Law must do more to help ‘outcast wives’
February 27, 2017 3 comments
The law must be amended to better help “outcast wives”, a London charity insists.
Women from Asia can be exploited and abandoned in the UK by husbands who merely use an arranged marriage agreement to secure a dowry payment. Once they have it, they simply leave their “outcast wives” stranded here with very few legal options.
According to Southall Black Sisters (SBS), such women find it extremely difficult to secure a divorce in their home country and British visa entry rules can make legal help next to impossible to find. The SBS is a charity which supports ethnic minority women who are the victims of violence and abuse.
Radhika Handa is a barrister who works with the SBS. She said the group wanted “better harmonisation of law so a woman granted a divorce in one country can have it recognised in another”. There should also be better co-ordination between nations on this matter so “if a woman is denied a right by sending her to another country, she is not stuck in international limbo”.

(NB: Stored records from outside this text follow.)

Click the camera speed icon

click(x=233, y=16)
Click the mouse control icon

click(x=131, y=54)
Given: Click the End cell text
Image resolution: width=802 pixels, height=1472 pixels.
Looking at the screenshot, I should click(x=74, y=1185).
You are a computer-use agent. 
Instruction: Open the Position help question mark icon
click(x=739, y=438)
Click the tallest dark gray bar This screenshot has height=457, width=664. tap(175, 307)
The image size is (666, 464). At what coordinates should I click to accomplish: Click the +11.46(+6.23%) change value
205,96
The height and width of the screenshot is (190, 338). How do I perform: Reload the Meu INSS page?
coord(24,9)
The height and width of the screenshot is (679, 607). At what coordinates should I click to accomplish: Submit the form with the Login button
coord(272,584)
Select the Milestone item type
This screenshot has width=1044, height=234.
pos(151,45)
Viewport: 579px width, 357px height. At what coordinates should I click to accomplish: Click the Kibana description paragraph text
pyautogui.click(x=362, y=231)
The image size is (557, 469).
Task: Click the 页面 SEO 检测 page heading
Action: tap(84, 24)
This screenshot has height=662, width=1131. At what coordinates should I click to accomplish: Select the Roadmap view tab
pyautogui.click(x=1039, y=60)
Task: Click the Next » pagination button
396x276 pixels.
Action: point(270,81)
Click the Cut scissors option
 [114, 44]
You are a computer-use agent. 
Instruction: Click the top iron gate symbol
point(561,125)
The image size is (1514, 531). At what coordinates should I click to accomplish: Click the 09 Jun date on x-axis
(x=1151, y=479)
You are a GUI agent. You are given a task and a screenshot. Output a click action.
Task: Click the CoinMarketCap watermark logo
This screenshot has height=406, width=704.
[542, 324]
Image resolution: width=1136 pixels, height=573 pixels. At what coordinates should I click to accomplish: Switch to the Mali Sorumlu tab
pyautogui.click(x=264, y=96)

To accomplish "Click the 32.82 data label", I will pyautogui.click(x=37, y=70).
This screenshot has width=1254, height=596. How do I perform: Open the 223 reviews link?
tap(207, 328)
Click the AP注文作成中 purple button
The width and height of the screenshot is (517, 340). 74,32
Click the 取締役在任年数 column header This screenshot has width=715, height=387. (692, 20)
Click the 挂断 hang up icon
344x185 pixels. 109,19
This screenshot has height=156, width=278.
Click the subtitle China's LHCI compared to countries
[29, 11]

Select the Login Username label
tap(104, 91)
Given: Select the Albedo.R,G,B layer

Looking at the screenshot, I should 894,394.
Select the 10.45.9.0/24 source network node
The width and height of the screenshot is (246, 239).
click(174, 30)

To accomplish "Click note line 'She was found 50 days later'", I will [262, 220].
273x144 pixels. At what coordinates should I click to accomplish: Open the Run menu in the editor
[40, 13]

Speaking to the BBC, the SBS director Pragna Patel said the group was “only beginning to scratch the surface of the problem”. Asian women brought to the UK can be victims of “physical, sexual, financial, emotional abuse” before they are eventually discarded by their husbands. Patel explained that for some of these women, the dowry demands continue even after they marry and “ultimately when they cannot meet the demands they are abandoned”.
Last year, a 21 year-old man in India went on the run from the police after his wife discovered he had married four times previously. Before this revelation, the man had received a substantial dowry from the bride’s family.